Harvesting, Integrating, and Cleaning Metadata in a bibliographic Information System

Ralf Schenkel

Bibliographic information systems need to rely on metadata provided by various sources in various forms and with various quality. The talk gives some insights how such systems are maintained and improved. It shows how metadata can be automatically harvested from publisher websites and how the harvesting process can be steered. It also discusses some open sources of bibliographic metadata and how they can be used to enrich existing bibliographic data. The talk also presents some initial results on citation extraction from full-text documents based on ScienceParse.

CV: Ralf Schenkel has been full professor for Databases and Information Systems at Trier University since August 2016. Before that, he was interim professor at the University of Passau since 2013. He got his PhD in 2001 at Saarland University for a thesis on distributed transaction management. From 2003, he worked at the Max-Planck-Institute for Informatics in Saarbrücken and was a research group leader in the cluster of excellence MMCI from 2007 to 2012. In 2010, Ralf Schenkel was granted the venia legendi in Computer Science at Saarland University.
Ralf Schenkel works at the intersection of databases, information retrieval and semantic information systems. His research interests include search on semantic and semi-structured data and bibliographic information systems.

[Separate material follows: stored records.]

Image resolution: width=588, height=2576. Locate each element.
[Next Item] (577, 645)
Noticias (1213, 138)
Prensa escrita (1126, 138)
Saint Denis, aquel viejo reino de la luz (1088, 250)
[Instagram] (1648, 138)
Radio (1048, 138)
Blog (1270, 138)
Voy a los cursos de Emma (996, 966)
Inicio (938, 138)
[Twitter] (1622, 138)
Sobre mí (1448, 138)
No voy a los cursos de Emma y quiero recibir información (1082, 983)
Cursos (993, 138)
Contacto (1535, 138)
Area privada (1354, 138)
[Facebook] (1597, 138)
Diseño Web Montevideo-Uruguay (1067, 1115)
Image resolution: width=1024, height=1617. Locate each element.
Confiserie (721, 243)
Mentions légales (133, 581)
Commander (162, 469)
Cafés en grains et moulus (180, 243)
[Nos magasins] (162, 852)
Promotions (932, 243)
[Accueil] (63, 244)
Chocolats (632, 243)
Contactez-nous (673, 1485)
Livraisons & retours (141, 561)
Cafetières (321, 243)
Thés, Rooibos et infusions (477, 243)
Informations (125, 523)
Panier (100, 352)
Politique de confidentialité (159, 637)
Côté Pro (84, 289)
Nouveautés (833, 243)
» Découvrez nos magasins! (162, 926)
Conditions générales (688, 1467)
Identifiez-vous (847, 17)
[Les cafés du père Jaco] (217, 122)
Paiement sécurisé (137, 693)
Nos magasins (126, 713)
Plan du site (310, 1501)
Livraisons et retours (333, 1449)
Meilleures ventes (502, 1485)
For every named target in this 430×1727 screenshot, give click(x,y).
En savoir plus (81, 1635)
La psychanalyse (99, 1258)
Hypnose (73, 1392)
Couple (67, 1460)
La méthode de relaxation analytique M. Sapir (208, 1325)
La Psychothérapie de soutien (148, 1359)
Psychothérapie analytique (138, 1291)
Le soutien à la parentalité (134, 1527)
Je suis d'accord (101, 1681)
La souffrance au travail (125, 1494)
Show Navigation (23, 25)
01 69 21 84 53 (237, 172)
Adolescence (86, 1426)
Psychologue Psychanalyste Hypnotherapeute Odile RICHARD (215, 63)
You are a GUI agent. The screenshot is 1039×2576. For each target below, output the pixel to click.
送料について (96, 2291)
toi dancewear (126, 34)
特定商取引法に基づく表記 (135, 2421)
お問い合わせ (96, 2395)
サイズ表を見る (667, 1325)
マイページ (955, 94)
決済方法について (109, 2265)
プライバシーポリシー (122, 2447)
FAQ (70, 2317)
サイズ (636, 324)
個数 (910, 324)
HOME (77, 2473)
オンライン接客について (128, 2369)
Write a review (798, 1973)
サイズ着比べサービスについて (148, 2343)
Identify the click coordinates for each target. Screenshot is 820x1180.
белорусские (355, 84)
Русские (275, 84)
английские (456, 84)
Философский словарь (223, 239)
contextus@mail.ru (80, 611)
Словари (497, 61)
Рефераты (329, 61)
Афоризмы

He has been co-chair of the special interest group on Information Retrieval of the German Computer Society (GI), co-chaired the INEX initiative and several international workshops, and edited several books. Ralf Schenkel has been editor-in-chief of the "Datenbank-Spektrum" since 2010, member of the editorial board of "Information Systems", and served on the PC of numerous international conferences such as SIGIR and VLDB.

25.01.2018 - 10:15
B 016